In [4]:
import os
import glob
import pandas as pd
import xml.etree.ElementTree as ET

import pandas as pd

import PIL # install using pip install pillow

# Object Detection 

In previous course, we already have learned on how to make image classificatoin model using Tensorlow and Keras respectively. If we look the object detection task, it was a combination of **what** and **where**. In other words, to achieve object detection we also need to do classification and localization task. This graph below see the common roadmap of computer vision in past development. 

![](https://machinelearningmastery.com/wp-content/uploads/2019/05/Object-Recognition.png)

As its task contain of two subtask, you may guessed that the architecture will have **2 objective** function. The general and early Deep Learning architecture of object detection can be tracked on Region Based CNN (R-CNN), which learn how to create a box and classifiy what's inside it. 

The R-CNN Architecture consisted of three main components:
- Region Selector : Select and Extract region that might represents an object, called Region of Iterest (ROI)
- CNN : Process every warped region (why would every ROI need to be warped?)
- Classifier : Consisted of shallow dense network to classify the processed ROI 

![](https://i0.wp.com/bdtechtalks.com/wp-content/uploads/2021/06/R-CNN-architecture.jpg?w=1392&ssl=1)

The architecture then evolving to become Fast R-CNN which faster than R-CNN because it combines the 1st and 2nd process of R-CNN model into one CNN model. Fast R-CNN receives an image and a set of RoIs and returns a list of bounding boxes and classes of the objects detected in the image like illustration below
![](https://machinelearningmastery.com/wp-content/uploads/2019/03/Summary-of-the-Fast-R-CNN-Model-Architecture.png)

Apart from the R-CNN model family, there are another family that are widely used in current years : 
- [YOLO model](https://www.section.io/engineering-education/introduction-to-yolo-algorithm-for-object-detection/)
- [SSD model](https://developers.arcgis.com/python/guide/how-ssd-works/)

References:
- [R-CNN paper](https://arxiv.org/pdf/1311.2524.pdf)
- [Fast R-CNN paper](https://arxiv.org/pdf/1504.08083.pdf)

___

# Making Object Detection Dataset

A difference between object detection task and classification can be seen from its training data. While classification dataset might only consisted of images inside a specific folder for its class, an object detection will also need additional information regarding what object exists on that specific images and which class it fall into. It's not necessary to organize each class to a folder since there might be multiple object or classes inside one image.
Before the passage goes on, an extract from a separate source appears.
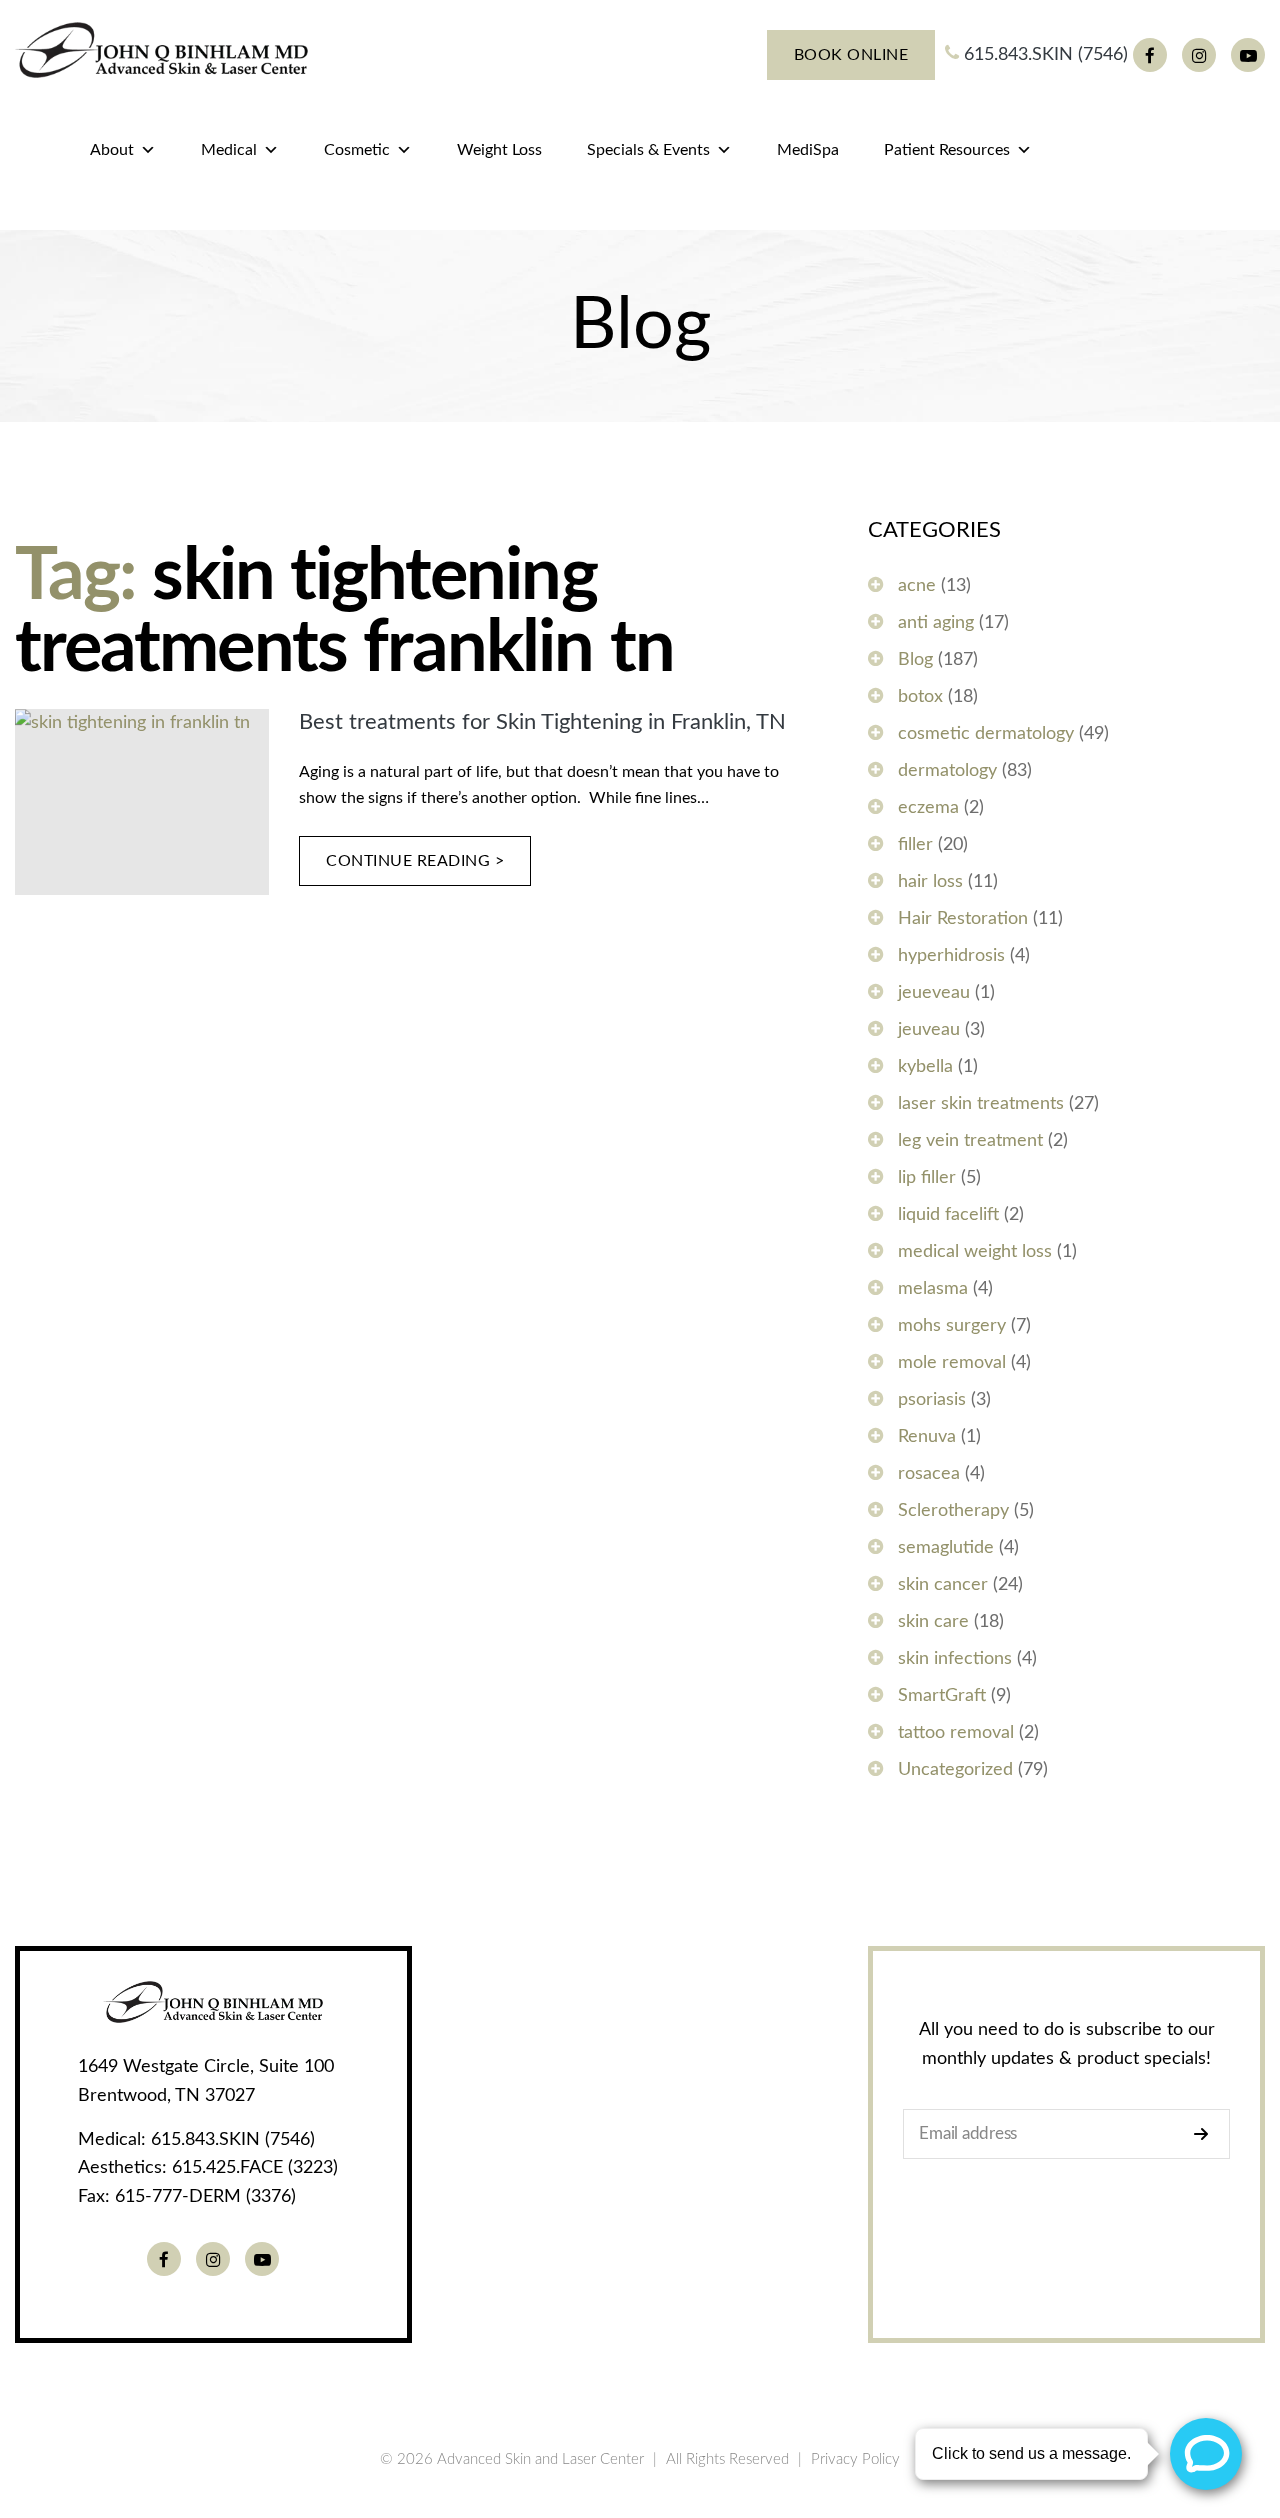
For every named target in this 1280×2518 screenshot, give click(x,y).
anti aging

![](https://raw.githubusercontent.com/tzutalin/labelImg/master/demo/demo3.jpg)

## Create Bounding-box and label 
In this section we will transform our images inside `data/` repository and do hand-labeling to create object detection dataset. The whole process might be written as these simple flow : 

- **input** : Raw images 
- **process** : Manually hand-labeling with 3rd party apps
- **output**: Xml files contains box coordinates and its label inside each images


**Task 1: Install labelimg** \
In order to do the hand-labeling, we need a tool to help us label the image and create bounding box for each images. Basically you can use any tools, but for convenience we will use python app from https://github.com/tzutalin/labelImg. You can go to its github repo and see the installation guide, or you can just install using `pip install labelimg`.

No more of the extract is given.